When you’re around people that are just like you, running on the same treadmill for years it becomes a reality of life and that's the only life you know. You cannot imagine it being any other way. Are we merely socialized to run the race and just accept it? We create our own reality and world wherein we produce a whole bunch of stuff, promoting mass consumerism by placing value and importance on them. We begin to equate happiness with material objects. He who has the most and shiniest things...surely must be the better person and the happiest, right? So we compete in the race, chasing after material wealth and stuff, and more stuff. We are reduced to a bunch of squabbling, clawing, and hoarding pack rats. If these things brought happiness, why are we compelled to replace them so frequently? When is it ever enough or good enough? Then years pass by and you're still running, but now you're not too sure what you're chasing after anymore or why. You begin to realize you are no better off now than when you started, except now you own a lot of crap. But none of those things brought you any of the happiness you thought they would. You are alone with just your "self" again, but now you are older and worn from the race. You feel lost and wonder where did all the time go. All the things you've collected all begin to disintegrate before your eyes. What's left is just you and what do you find? The same familiar and unbearable void that has always been there. To borrow a line from Breakfast at Tiffany’s, “no matter where you run, you will always run into yourself…”

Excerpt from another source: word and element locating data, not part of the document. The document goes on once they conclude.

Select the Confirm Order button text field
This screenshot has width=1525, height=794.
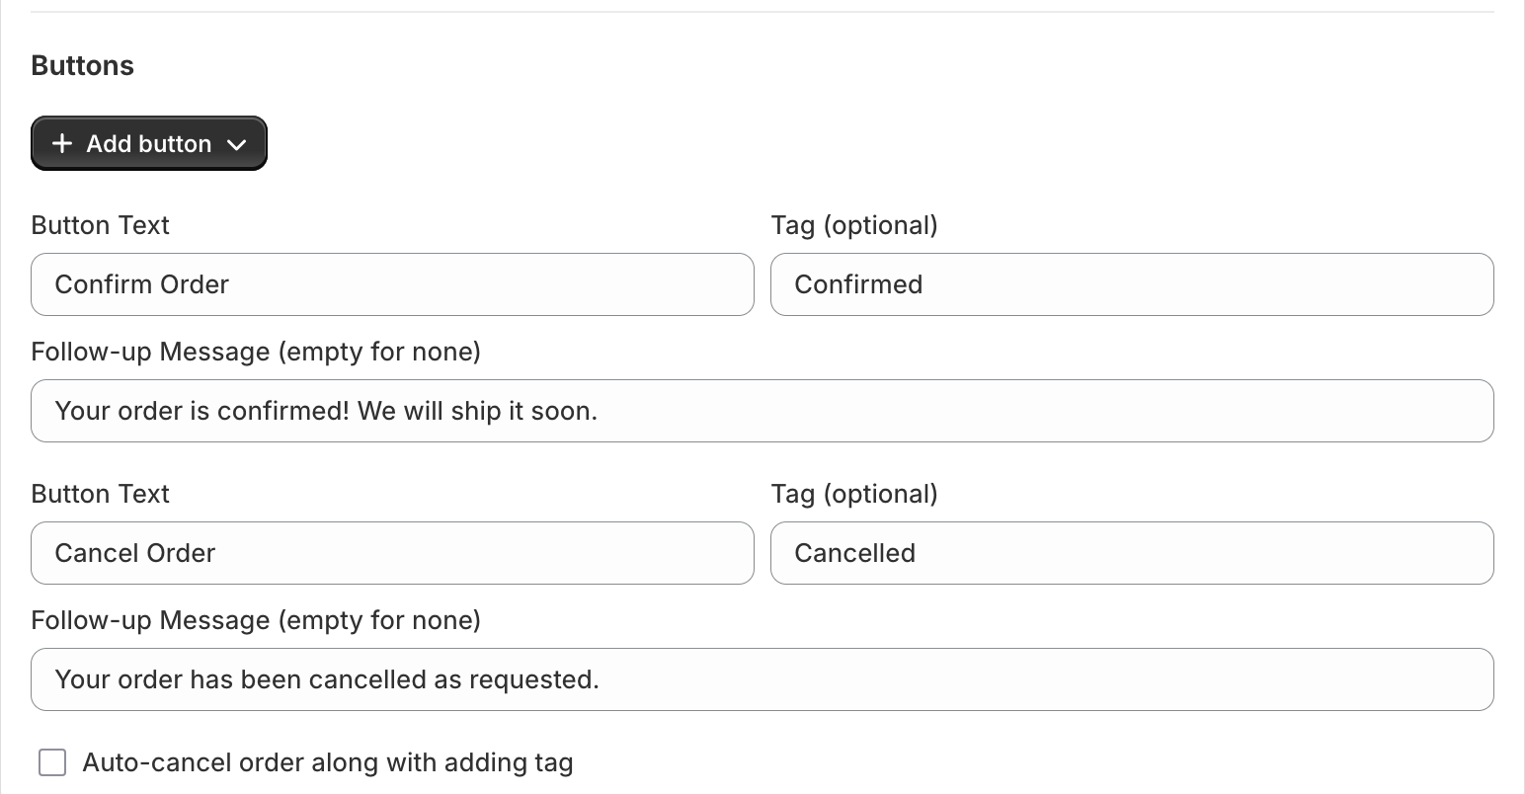392,284
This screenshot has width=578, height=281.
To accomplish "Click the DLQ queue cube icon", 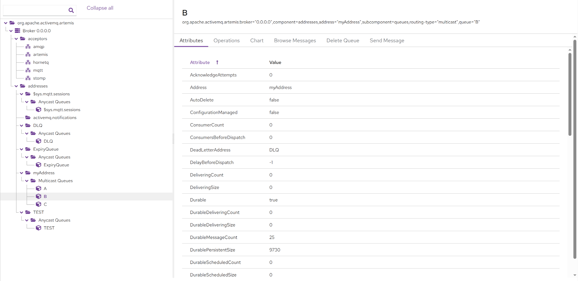I will point(38,141).
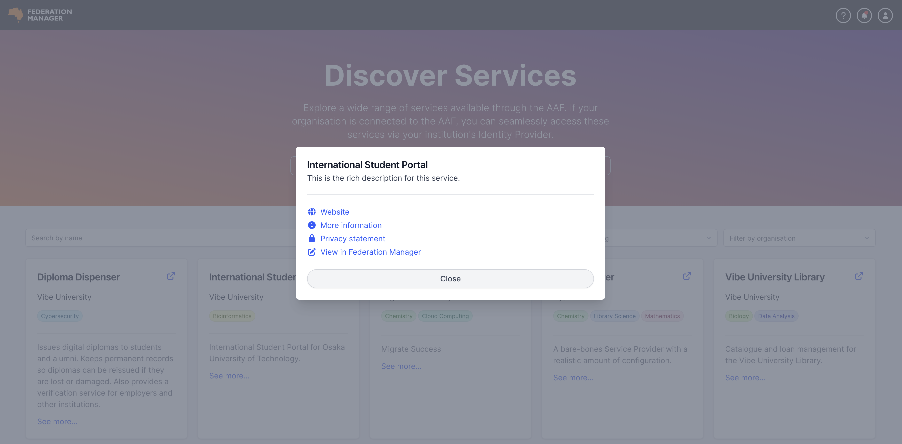Open Vibe University Library external link icon

859,276
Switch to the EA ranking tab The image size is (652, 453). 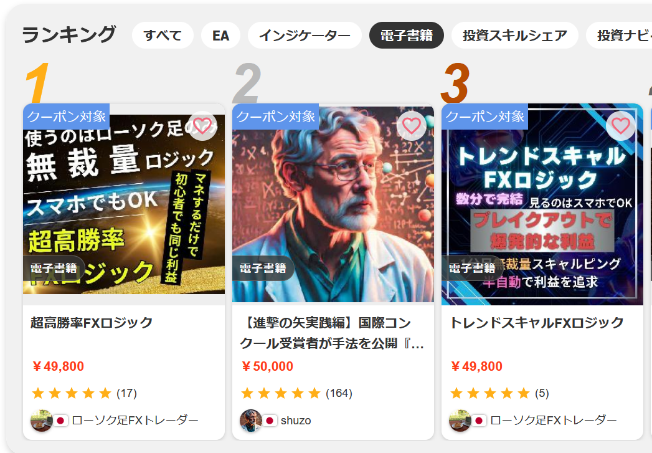coord(221,36)
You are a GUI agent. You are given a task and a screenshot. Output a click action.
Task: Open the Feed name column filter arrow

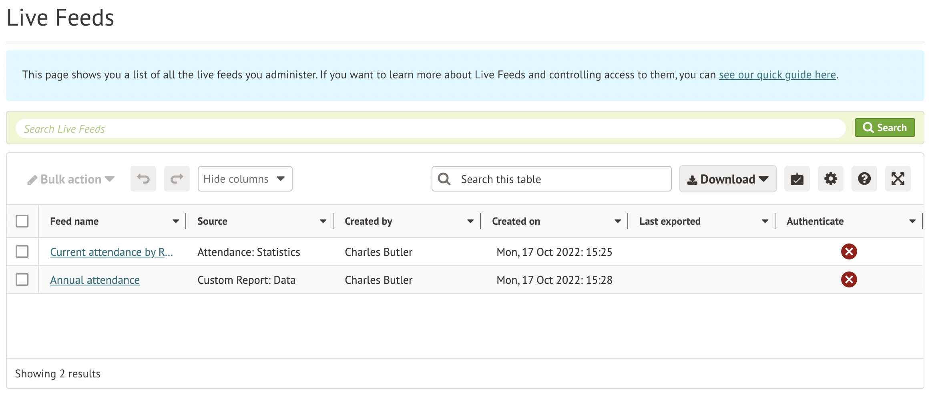pyautogui.click(x=175, y=221)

Surely, we need material things and income to sustain our livelihood. However, it cannot be a good thing if it comes at the expense/sacrifice of your “self” and what truly brings happiness to your life. You are human before you are anything else. You are lost, with no real purpose or meaning, looking to empty things for answers but to only find yourself staring back, at you. It’s an incredibly lonely place. An author wrote, “happiness is not wanting what you do not have, but wanting what you do have…” appreciating the simple things in life that have no monetary value. Happiness as you may have once faintly remember, are those forgotten memories of genuine joy that were shared and experienced through human connections. It’s not about chasing after these connections but appreciating them as they trickle into your life for however long or brief they may be. It is through human bonds and sharing that our soul and spirit is nurtured and enriched by. These connections bring a unique experience, a humbling understanding that cannot be manufactured, produced for purchase, learned through books or any material medium, and cannot be taken away from you. It is the pain, the joy experienced -- all braided together to make up what is life. A well lived happy life is not forgetting to be human, to cry, to laugh, to love. It's the consistent nurturing of each others soul and the heart that will open us up to give and receive unconditionally and infinitely. That is what happiness is, that is what life is worth living for.